春の木漏れ日のような光の涙は純粋で、出鳳と凰珀の言っていることが本心なのだとよくわかる。
分かるだけに……そんな安易に使っていい物じゃない。
「お前らは、人の気持ちを無視して性行為に及んで、あまつさえ首まで噛んだんだ」
ぱたり ぱたり と足元に落ちた涙が床に広がって、光を反射しなくなる。
さっきまで、あれ程キラキラしていたのに、今はただの染みでしかなくて。
それが二人に挟まれて幸せだと思っていたあの瞬間と、今を表しているようで……いたたまれなくなって唇を噛んで視界から外す。
「今 は、冷静に話す事が出来ないから 帰ってくれ」
努めて平静になるように絞り出した声は思いの外硬質で、二人は更に怯えたように体を縮込めてしまった。

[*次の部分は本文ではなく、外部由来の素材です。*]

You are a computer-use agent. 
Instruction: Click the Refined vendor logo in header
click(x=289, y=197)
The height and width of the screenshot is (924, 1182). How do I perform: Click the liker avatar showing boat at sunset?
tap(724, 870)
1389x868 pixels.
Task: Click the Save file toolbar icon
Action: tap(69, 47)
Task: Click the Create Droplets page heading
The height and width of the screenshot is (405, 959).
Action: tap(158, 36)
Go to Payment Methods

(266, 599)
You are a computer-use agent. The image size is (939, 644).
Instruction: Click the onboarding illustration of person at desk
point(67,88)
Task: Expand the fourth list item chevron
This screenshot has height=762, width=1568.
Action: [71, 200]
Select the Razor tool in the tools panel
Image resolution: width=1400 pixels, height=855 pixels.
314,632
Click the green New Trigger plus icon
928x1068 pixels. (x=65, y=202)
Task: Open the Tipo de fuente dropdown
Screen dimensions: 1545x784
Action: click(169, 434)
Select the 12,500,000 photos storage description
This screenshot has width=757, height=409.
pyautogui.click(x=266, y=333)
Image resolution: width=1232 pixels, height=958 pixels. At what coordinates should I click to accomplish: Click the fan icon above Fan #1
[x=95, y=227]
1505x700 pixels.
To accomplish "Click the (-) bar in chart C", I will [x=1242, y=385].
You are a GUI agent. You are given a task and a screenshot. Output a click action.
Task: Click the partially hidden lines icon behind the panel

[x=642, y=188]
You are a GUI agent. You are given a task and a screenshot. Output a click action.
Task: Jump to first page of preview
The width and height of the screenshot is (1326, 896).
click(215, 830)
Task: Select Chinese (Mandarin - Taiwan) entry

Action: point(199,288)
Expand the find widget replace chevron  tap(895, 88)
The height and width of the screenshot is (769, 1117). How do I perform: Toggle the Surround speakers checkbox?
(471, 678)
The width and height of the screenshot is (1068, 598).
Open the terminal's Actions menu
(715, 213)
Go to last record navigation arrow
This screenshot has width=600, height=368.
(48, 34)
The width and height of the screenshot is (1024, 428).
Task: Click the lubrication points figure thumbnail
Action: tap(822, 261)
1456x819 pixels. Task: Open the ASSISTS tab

緩めないようにしっかりと睨み続けると、反論を諦めたのかどちらともなく頷き合っている。
「 せんせ、手当だけ させて?」
「そしたら、もう帰るよ」
右手の傷を見下ろすと、赤い筋が走っている。けれど先程あんなに溢れていた血は止まっていたので、溢れた血液程は大げさな傷ではないようだった。
とっとと失せろ
その言葉を叩きつける事だってできたのに、オレは小さく頷いて二人に向かって手を差し出した。
蒼白な顔で、何とかと言う風に言葉を出していた双子たちが、少し救われたような顔をしてこちらに駆け寄ってくる。
「そこ!ガラスを踏むから!」
躊躇なくこちらに突進してくる二人に言うと、そこで初めて床に散らばるガラスに気付いたと言うびっくり顔をして、それからそろりとガラスを飛び越えてオレの元までやってきた。
「せんせー優しいね」
「違う、ケガ人が増えたら大事だから」
甘い顔を少しも出さないように慎重に怒りの顔の下に隠してから、ホウキとチリトリの場所を教えた。
特に話し合ったりもしていないはずなのに、片方は片付け、片方は手当てとさっと分かれて動き始める姿は、こんなことがなければ素直にすごいと思えたのに……
分担で揉めたりしないのか、一つの物を取り合った時はどうするのか、どこまで行動が一緒なのか、好奇心のままに聞きたいことはいろいろあったけれど、もうそんなことはできないだろう。
「ちゃんとお医者様に診てもらってね」
「大した傷じゃない」
「だめ、ガラス入ってるとダメだから」
大袈裟だと返そうとしたオレに、二人の視線が向く。
「せんせーだけの体じゃないんだから!」
「赤ちゃんのためにもきちんと診てもらって!」
ぐっと言葉が詰まって、オレはただ頷き返す事しかできなかった。